對話系統-論文核心研究歷程

文章目錄

一、Tensorflow Seq-to-Seq API介紹和源碼分析

轉載原文：https://blog.csdn.net/liuchonge/article/details/78856692

tensorflow版本升級之後把之前的tf.nn.seq2seq的代碼遷移到了tf.contrib.legacy_seq2seq下面，其實這部分API估計以後也會被遺棄，因爲已經開發出了新的API放在tf.contrib.seq2seq下面，更加靈活，但是目前在網上找到的代碼和仿真實現基本上用的還是legacy_seq2seq下面的代碼，所以我們先來分析一下這部分的函數功能及源碼實現。本次我們會介紹下面幾個函數，這部分代碼的定義都可以在python/ops/seq2seq.py文件中找到。
首先看一下這個文件的組成，主要包含下面幾個函數：

可以看到按照調用關係和功能不同可以分成下面的結構：

model_with_buckets
- seq2seq函數
  - basic_rnn_seq2seq
    - rnn_decoder
  - tied_rnn_seq2seq
  - embedding_tied_rnn_seq2seq
  - embedding_rnn_seq2seq
    - embedding_rnn_decoder
  - embedding_attention_seq2seq
    - embedding_attention_decoder
    - attention_decoder
      - attention
  - one2many_rnn_seq2seq
- loss函數
  - sequence_loss_by_example
  - sequence_loss

根據函數調用關係，介紹如下函數：

1. model_with_buckets()函數

最高層函數：model_with_buckets()函數，定義：

def model_with_buckets(encoder_inputs,
                       decoder_inputs,
                       targets,
                       weights,
                       buckets,
                       seq2seq,
                       softmax_loss_function=None,
                       per_example_loss=False,
                       name=None):
  if len(encoder_inputs) < buckets[-1][0]:
    raise ValueError("Length of encoder_inputs (%d) must be at least that of la"
                     "st bucket (%d)." % (len(encoder_inputs), buckets[-1][0]))
  if len(targets) < buckets[-1][1]:
    raise ValueError("Length of targets (%d) must be at least that of last "
                     "bucket (%d)." % (len(targets), buckets[-1][1]))
  if len(weights) < buckets[-1][1]:
    raise ValueError("Length of weights (%d) must be at least that of last "
                     "bucket (%d)." % (len(weights), buckets[-1][1]))

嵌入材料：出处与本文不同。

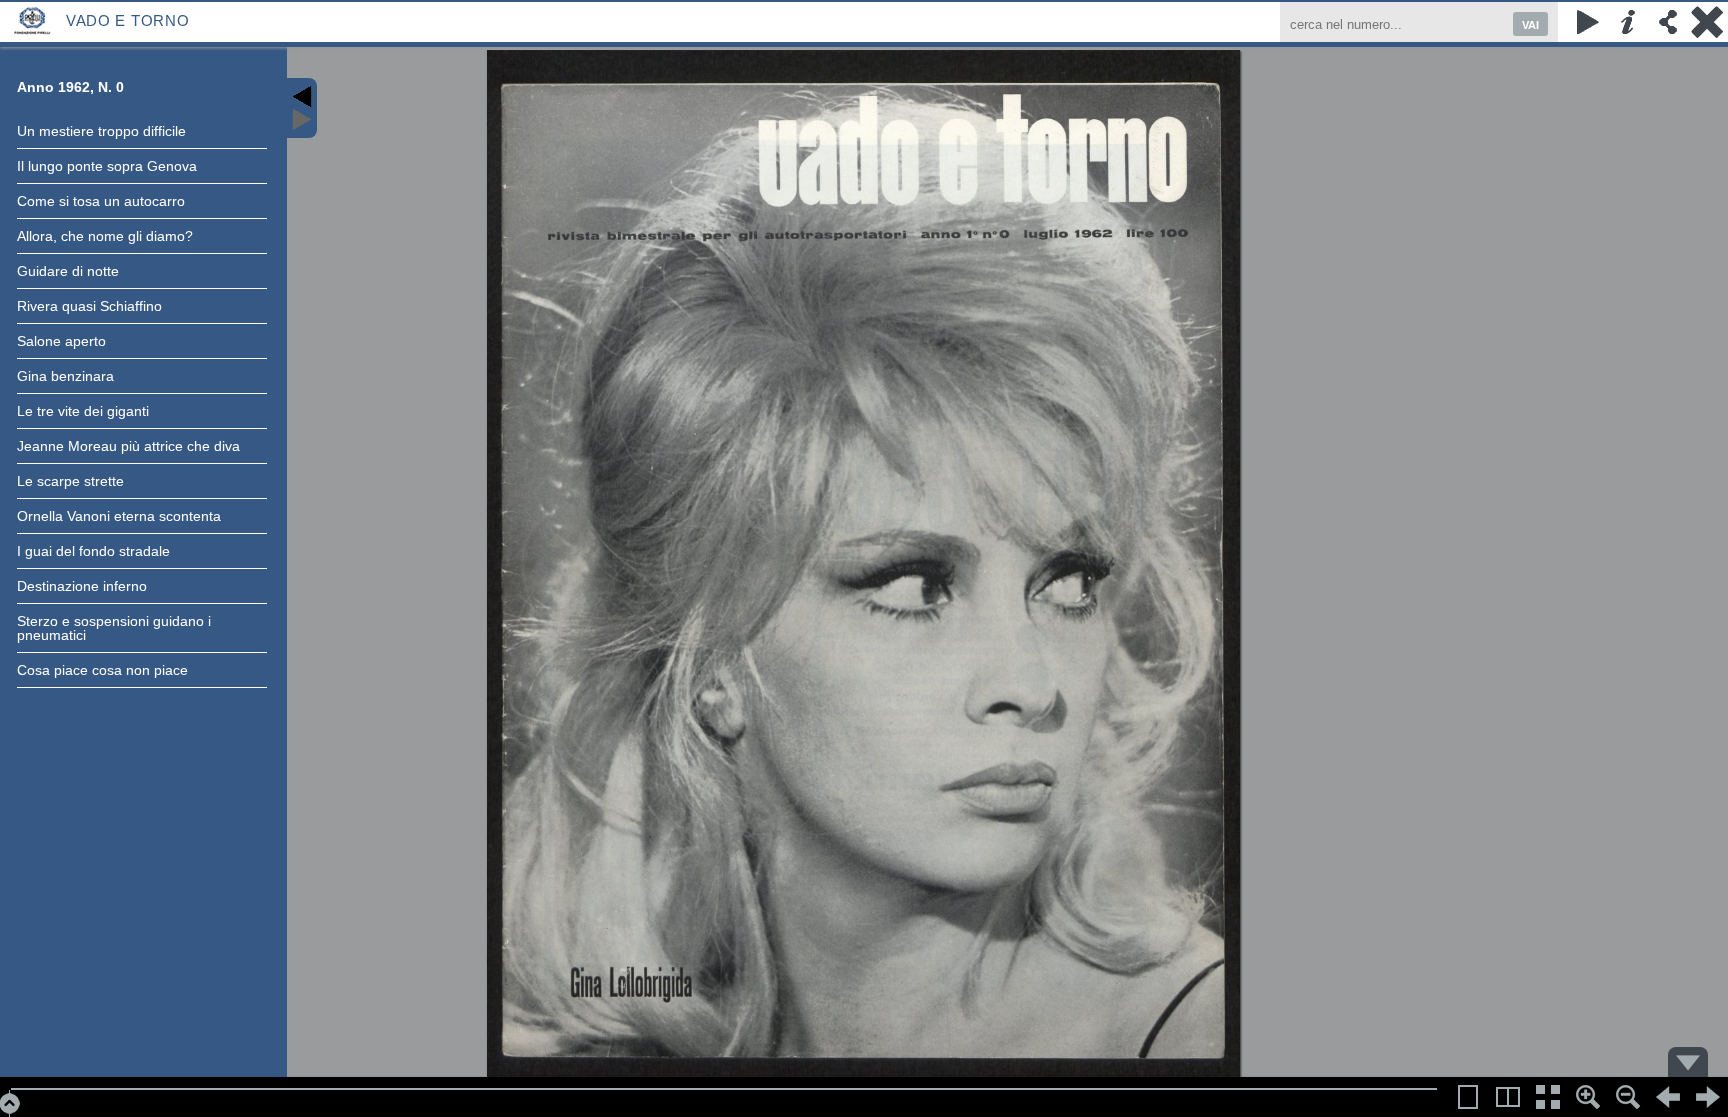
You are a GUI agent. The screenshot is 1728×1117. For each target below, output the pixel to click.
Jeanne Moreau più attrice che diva (128, 446)
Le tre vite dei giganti (83, 411)
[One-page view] (1468, 1097)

  all_inputs = encoder_inputs + decoder_inputs + targets + weights
  #保存每個bucket對應的loss和output
  losses = []
  outputs = []
  with ops.name_scope(name, "model_with_buckets", all_inputs):
    #對每個bucket都要選擇數據進行構建模型
    for j, bucket in enumerate(buckets):
      #buckets之間的參數都要進行復用
      with variable_scope.variable_scope(
          variable_scope.get_variable_scope(), reuse=True if j > 0 else None):
        #調用seq2seq進行解碼得到輸出，這裏需要注意的是，encoder_inputs和decoder_inputs是定義好的placeholder，
        #都是長度爲序列最大長度的列表（也就是最大的那個buckets的長度），按上面的例子，這兩個placeholder分別是長度爲20和30的列表
        #在構建模型時，對於每個bucket，只取其對應的長度placeholder即可，如對於(5,10)這個bucket，就取前5/10個placeholder進行構建模型
        bucket_outputs, _ = seq2seq(encoder_inputs[:bucket[0]],
                                    decoder_inputs[:bucket[1]])
        outputs.append(bucket_outputs)
        #如果指定per_example_loss,則調用suquence_loss_by_example，losses添加的是一個batch_size大小的列表
        if per_example_loss:
          losses.append(
              sequence_loss_by_example(
                  outputs[-1],
                  targets[:bucket[1]],
                  weights[:bucket[1]],
                  softmax_loss_function=softmax_loss_function))
        #否則調用suquence_loss，對上面的結構進行求和，losses添加的是一個值
        else:
          losses.append(
              sequence_loss(
                  outputs[-1],
                  targets[:bucket[1]],
                  weights[:bucket[1]],
                  softmax_loss_function=softmax_loss_function))

  return outputs, losses

1.1 參數解析

encoder_inputs： encoder的輸入，一個tensor的列表。列表中每一項都是encoder時的一個詞。
decoder_inputs：decoder的輸入，一個tensor的列表。列表中每一項都是decoder時的一個詞。
targets：目標值，與decoder_input只相差一個< EOS >符號，int32型
weights：目標序列長度值的mask標誌，如果是padding則weight=0，否則weight=1
buckets：就是定義的bucket值，是一個列表：[(5，10), (10，20),(20，30)…]
seq2seq：定義好的seq2seq模型，可以使用後面介紹的embedding_attention_seq2seq，embedding_rnn_seq2seq，basic_rnn_seq2seq等
softmax_loss_function: 計算誤差的函數，(labels, logits)，默認爲sparse_softmax_cross_entropy_with_logits
per_example_loss: 如果爲真，則調用sequence_loss_by_example，返回一個列表，其每個元素就是一個樣本的loss值。如果爲假，則調用sequence_loss函數，對一個batch的樣本只返回一個求和的loss值，具體見後面的分析
name：Optional name for this operation, defaults to “model_with_buckets”.

1.2 函數內部實現

目的是爲了減少計算量和加快模型計算速度；
在此這部分代碼比較古老，有些地方還在使用static_rnn()這種函數，其實新版的tf中引入dynamic_rnn之後就不需要這麼做了。
析：其實思路很簡單，就是將輸入長度分成不同的間隔，這樣數據的在填充時只需要填充到相應的bucket長度即可，不需要都填充到最大長度。
例：buckets取[(5，10), (10，20),(20，30)…]（每個bucket的第一個數字表示source填充的長度，第二個數字表示target填充的長度。
eg：‘我愛你’–>‘I love you’，應該會被分配到第一個bucket中，然後‘我愛你’會被pad成長度爲5的序列，‘I love you’會被pad成長度爲10的序列。
其實就是每個bucket表示一個模型的參數配置，這樣對每個bucket都構造一個模型，然後訓練時取相應長度的序列進行，而這些模型將會共享參數。其實這一部分可以參考現在的dynamic_rnn來進行理解，dynamic_rnn是對每個batch的數據將其pad至本batch中長度最大的樣本，而bucket則是在數據預處理環節先對數據長度進行聚類操作。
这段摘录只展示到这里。